Y a un truc qui me rend dingue, c’est quand on relate un accident de vélo, « on » (la presse) sous-entend toujours que c’était un peu la faute du cycliste. Le mec est écrasé par un camion : avait-il un casque ? Un chauffeur de poids lourd roule sur une cycliste en tournant : le reportage TV dit que les torts sont partagés, elle ne porte d’ailleurs même pas plainte et puis, le pauvre chauffeur est aussi très choqué.
Et puis, il y a l’usage bien connoté de la forme passive : il s’est « fait renverser par un camion », « il a été percuté »… Les conducteurs des véhicules motorisés sont toujours absents de ces comptes-rendus. Ils ont disparu. Idem pour une publicité suisse filmant un accident hyper violent. Dans ce spot, le cycliste victime a effectivement un comportement à la con ; mais il est ici bien ridiculisé et 100 % coupable. Il est mort, ok, mais il l’a bien cherché…

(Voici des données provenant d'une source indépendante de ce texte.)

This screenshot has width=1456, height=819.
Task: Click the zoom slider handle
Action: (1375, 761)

Rien sur le fait que son trajet n’est en rien protégé. Rien sur le fait que le code de la route est hyper en défaveur de ceux qui roulent à vélo. Rien sur la responsabilité et la vigilance que devraient avoir ceux qui roulent à plus de 30 km/h avec une tonne de métal. Rien sur la formation des conducteurs à l’angle mort et à l’ouverture des portières. Rien sur le non-respect par les automobilistes, motards et camionneurs des sas vélo et des pistes cyclables. Rien sur les garés comme des M (GCUM). Rien sur la casse des radars et les vitesses excessives sur les routes.
La hausse importante des accidents vélo du début 2019 a laissé la place à une polémique sur les trottinettes et une palanquée de lieux communs sur le « vélo dangereux ». Cette expression utilisée à tort et à travers a deux sens :
- Le vélo, c’est dangereux pour le cycliste, il ne devrait pas en faire.

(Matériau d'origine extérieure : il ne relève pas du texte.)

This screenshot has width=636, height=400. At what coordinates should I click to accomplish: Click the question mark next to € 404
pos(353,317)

- Le vélo, c’est dangereux pour les autres ; il écrase les piétons et les vieilles dames, il ne devrait pas en faire.
Non, cher journaliste, il faut dire à la place : « les camions, c’est dangereux », en particulier en ville. Mon insécurité, ce n’est pas (que) ma responsabilité. Ceux qui s’inquiètent de notre sécurité devraient se poser la question de leur comportement sur la route, au lieu de nous faire la morale et de nous accuser d’être des victimes-qui-l’ont-bien-cherché.